Some 96 per cent of primary schools are under religious patronage and they are legally entitled to discriminate in favour of children on the basis of religion in their admission policies.
While up to 20 per cent of schools over-subscribed, the extent to which children are denied places on the basis of religion is hotly debated.
Last week, the Catholic Primary Schools Management Association said its figures showed only 1.2 per cent of enrolments in greater Dublin were refused because of the baptism barrier.
Michael Barron, director of Equate – which is campaigning for greater equality in Irish education – said the research shed new light on what parents really think about issues such as school admissions and patronage.
“Our intention is to allow parents to voice their own opinions and in so doing to inform and contribute to this ongoing dialogue,” he said.
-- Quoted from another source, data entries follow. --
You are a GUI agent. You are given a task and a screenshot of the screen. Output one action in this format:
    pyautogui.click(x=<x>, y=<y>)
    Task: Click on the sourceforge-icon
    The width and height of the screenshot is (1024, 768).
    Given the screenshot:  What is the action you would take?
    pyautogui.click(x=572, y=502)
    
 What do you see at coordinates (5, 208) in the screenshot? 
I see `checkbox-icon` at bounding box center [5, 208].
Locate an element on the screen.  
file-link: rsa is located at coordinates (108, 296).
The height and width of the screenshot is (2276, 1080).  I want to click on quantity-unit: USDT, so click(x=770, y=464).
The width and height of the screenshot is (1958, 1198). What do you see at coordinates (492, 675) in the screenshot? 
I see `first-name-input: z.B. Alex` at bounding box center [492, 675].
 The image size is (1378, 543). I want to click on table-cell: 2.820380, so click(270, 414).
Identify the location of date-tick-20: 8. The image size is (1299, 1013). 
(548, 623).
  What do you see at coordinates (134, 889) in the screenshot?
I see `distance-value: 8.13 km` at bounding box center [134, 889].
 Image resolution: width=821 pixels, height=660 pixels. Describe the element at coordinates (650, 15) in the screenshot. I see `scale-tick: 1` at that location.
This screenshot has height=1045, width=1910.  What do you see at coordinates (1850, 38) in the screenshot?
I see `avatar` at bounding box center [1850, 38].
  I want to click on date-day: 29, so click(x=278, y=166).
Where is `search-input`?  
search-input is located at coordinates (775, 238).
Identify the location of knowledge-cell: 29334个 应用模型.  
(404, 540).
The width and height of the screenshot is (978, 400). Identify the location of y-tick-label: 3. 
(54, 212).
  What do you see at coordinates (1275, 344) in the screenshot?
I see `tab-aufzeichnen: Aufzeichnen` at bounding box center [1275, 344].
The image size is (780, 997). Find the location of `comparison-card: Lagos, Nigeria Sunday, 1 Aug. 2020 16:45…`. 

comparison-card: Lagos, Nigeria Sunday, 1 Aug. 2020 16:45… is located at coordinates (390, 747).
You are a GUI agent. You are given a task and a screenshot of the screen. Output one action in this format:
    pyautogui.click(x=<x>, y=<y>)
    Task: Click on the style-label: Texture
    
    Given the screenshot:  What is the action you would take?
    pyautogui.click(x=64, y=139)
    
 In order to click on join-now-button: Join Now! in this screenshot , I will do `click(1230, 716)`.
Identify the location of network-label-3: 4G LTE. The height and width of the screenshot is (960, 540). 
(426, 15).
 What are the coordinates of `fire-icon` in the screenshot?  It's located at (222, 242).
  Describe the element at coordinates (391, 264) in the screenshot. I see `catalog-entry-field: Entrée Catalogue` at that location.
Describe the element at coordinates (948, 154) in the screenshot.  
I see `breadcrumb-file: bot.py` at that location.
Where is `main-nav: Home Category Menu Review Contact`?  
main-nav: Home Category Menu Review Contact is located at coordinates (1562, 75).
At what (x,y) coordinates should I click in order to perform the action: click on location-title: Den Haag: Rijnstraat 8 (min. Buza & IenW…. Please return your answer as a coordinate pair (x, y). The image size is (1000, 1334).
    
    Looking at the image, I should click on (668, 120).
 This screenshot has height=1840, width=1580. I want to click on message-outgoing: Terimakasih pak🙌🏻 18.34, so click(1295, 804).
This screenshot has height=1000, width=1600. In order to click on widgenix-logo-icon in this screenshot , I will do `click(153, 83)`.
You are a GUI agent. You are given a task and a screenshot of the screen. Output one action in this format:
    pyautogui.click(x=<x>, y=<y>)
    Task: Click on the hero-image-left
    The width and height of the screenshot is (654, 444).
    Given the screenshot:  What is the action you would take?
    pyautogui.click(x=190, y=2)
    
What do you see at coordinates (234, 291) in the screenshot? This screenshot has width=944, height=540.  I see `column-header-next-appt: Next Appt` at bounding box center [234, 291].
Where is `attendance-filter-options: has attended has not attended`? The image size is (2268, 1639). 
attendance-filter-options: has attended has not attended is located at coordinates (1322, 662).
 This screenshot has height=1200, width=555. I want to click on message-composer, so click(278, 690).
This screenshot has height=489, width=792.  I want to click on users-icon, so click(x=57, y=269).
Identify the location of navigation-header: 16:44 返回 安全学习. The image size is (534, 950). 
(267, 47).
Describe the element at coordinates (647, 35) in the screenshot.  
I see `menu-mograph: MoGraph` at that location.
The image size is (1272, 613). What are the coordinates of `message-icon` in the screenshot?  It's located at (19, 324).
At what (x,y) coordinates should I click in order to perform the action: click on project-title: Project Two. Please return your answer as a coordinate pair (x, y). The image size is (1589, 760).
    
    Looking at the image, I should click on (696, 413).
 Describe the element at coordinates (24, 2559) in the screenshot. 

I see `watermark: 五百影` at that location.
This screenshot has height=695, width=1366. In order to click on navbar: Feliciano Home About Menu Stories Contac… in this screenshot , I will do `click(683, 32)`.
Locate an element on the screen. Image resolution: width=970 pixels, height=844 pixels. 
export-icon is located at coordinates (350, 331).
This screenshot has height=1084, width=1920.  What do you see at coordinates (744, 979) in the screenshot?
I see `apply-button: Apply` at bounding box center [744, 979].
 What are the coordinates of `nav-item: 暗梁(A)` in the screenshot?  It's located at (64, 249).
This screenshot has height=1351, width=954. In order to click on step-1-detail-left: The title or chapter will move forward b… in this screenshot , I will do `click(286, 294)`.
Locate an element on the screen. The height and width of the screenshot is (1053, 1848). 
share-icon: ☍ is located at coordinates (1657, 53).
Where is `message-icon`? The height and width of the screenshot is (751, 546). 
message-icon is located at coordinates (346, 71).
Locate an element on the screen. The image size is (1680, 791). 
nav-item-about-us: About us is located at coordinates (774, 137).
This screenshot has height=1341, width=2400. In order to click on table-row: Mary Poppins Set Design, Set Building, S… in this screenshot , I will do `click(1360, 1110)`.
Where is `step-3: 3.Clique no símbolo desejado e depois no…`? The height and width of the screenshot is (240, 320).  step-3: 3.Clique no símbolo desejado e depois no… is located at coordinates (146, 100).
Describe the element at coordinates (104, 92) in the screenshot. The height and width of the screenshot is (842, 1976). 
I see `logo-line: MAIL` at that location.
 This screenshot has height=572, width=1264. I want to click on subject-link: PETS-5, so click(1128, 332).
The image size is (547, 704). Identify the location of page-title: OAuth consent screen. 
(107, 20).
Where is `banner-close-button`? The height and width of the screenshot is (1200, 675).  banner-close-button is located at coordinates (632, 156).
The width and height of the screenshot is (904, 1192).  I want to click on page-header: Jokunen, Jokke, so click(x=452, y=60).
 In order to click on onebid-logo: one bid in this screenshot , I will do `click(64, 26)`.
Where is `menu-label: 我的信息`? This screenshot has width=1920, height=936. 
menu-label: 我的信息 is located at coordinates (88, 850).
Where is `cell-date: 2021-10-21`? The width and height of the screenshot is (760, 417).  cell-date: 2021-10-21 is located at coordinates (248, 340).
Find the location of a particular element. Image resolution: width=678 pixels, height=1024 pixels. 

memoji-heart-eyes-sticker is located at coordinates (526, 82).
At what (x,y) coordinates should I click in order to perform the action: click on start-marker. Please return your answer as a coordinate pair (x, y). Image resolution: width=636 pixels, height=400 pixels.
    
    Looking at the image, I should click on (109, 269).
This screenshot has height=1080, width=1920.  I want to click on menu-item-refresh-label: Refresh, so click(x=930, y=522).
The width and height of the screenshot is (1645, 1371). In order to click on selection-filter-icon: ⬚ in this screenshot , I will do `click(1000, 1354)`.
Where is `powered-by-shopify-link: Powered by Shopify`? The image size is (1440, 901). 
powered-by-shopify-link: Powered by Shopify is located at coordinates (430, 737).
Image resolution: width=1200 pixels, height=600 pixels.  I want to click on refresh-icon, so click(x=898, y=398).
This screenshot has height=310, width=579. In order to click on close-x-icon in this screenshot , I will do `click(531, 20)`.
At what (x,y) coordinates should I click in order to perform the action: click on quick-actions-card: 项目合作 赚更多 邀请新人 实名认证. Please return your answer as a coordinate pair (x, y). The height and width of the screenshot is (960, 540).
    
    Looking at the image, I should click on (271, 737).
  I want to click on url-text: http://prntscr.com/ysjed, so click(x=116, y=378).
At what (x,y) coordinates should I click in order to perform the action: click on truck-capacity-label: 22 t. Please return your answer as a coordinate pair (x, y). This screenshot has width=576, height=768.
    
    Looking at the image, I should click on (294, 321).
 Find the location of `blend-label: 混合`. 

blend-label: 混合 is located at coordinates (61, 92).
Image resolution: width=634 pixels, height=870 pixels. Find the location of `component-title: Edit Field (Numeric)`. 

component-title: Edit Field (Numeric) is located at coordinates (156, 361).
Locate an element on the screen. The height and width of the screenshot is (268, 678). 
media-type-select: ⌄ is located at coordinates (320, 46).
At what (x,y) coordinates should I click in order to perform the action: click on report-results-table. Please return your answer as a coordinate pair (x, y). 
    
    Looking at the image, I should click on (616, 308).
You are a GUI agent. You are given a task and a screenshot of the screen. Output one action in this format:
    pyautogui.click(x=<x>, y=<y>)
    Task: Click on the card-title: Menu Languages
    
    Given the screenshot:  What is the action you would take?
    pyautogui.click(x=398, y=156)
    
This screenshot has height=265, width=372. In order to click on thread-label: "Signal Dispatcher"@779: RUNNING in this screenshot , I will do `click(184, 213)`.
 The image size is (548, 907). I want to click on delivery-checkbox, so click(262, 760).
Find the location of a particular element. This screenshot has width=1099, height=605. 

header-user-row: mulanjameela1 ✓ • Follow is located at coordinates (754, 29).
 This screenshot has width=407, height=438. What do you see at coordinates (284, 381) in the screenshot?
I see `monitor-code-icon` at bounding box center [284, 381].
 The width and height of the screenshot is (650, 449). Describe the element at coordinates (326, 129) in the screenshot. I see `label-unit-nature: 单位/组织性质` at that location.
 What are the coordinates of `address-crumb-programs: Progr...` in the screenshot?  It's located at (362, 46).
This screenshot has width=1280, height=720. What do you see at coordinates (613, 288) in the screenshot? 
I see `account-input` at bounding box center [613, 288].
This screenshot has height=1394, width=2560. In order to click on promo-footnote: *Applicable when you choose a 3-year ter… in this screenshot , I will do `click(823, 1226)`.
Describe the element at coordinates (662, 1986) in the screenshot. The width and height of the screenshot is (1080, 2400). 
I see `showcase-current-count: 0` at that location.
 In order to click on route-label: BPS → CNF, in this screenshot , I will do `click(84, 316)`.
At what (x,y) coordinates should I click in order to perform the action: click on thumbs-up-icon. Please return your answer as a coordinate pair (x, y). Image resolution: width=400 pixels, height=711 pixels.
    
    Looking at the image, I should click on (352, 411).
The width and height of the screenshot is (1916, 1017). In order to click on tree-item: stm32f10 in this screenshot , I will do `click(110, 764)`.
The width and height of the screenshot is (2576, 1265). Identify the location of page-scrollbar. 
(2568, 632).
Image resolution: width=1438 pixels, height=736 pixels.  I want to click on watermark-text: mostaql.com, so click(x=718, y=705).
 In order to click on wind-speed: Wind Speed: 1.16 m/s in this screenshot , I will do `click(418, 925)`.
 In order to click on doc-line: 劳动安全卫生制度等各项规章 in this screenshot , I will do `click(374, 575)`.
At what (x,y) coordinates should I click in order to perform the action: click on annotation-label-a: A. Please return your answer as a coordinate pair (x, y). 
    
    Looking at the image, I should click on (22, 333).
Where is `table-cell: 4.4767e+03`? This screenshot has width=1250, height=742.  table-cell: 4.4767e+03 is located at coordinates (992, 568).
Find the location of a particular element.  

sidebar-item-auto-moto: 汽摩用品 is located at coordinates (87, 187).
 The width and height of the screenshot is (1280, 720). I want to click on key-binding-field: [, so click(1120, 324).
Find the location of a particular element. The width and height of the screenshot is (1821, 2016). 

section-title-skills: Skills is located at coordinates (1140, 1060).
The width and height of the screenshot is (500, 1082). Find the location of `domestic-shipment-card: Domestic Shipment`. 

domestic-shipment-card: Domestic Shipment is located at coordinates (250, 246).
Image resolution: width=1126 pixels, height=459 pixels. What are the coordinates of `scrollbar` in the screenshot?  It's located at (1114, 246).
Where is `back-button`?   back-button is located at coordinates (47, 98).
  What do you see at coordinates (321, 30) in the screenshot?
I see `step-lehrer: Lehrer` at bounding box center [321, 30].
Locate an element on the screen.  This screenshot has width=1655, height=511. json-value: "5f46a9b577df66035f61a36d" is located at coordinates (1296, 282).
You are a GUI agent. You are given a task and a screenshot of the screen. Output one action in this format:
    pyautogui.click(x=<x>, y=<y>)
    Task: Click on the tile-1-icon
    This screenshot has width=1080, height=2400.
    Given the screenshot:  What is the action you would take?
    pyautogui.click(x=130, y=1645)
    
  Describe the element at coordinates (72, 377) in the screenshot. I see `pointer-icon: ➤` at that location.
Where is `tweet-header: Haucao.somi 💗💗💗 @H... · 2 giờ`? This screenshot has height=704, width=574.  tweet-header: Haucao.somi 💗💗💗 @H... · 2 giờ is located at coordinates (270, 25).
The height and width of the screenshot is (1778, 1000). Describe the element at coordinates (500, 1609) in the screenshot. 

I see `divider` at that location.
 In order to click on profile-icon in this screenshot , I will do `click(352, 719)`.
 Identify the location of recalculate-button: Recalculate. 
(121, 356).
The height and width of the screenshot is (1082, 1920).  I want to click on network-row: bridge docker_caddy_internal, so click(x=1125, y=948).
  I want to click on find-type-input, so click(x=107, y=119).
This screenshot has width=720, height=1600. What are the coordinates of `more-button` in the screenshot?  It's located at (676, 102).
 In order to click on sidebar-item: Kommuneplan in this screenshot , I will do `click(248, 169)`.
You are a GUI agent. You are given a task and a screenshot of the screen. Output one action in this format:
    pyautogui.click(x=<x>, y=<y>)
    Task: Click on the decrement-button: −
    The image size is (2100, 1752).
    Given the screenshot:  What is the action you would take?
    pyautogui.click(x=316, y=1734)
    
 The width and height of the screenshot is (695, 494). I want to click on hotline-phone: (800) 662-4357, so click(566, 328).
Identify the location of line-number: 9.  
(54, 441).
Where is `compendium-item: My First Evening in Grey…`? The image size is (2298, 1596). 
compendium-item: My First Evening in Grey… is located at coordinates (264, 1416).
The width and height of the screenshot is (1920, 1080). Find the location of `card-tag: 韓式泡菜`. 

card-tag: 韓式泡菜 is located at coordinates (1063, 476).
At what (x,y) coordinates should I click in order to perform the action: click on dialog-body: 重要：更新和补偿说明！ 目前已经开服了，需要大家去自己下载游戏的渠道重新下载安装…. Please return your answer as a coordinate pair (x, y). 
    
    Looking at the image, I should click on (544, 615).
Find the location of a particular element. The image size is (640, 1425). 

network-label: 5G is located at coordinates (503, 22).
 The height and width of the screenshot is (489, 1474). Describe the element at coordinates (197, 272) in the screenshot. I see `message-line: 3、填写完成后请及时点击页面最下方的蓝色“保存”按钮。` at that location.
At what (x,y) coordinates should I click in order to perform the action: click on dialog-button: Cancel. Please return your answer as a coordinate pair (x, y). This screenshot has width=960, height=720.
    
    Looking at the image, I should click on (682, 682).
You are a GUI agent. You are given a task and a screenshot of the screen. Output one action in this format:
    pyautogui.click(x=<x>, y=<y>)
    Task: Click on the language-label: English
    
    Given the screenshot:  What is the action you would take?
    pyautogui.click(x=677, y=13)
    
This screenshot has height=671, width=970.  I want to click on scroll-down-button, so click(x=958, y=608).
“Key results from this research identify a measure of dissatisfaction on behalf of parents with the system as it is currently maintained.”
The poll also found that a large majority (71 per cent) agree that a subject about all religions and ethics in our schools should be introduced by the National Council on Curriculum and Assessment.
It also indicates that just 12 per cent thought that a school’s ethos was most important when choosing a school, while 48 per cent said it was location and 37 per cent said it was a school’s reputation.
An overwhelming majority (87 per cent) feel the needs of our children should be more important than the needs of school management when decisions are being made in our schools.
Mr Barron said the 400 parents who responded to the survey were randomly selected in an online poll conducted by Research Now.
Quotas were set on gender, age, social class and region to correctly reflect the known demographics of parents in the Republic. The full survey is available at the Equate’s website (www.equateireland.ie).
“We wanted to give them an opportunity to consider the debate about the role of religion in our schools and what this means for them as parents and for their child’s education.”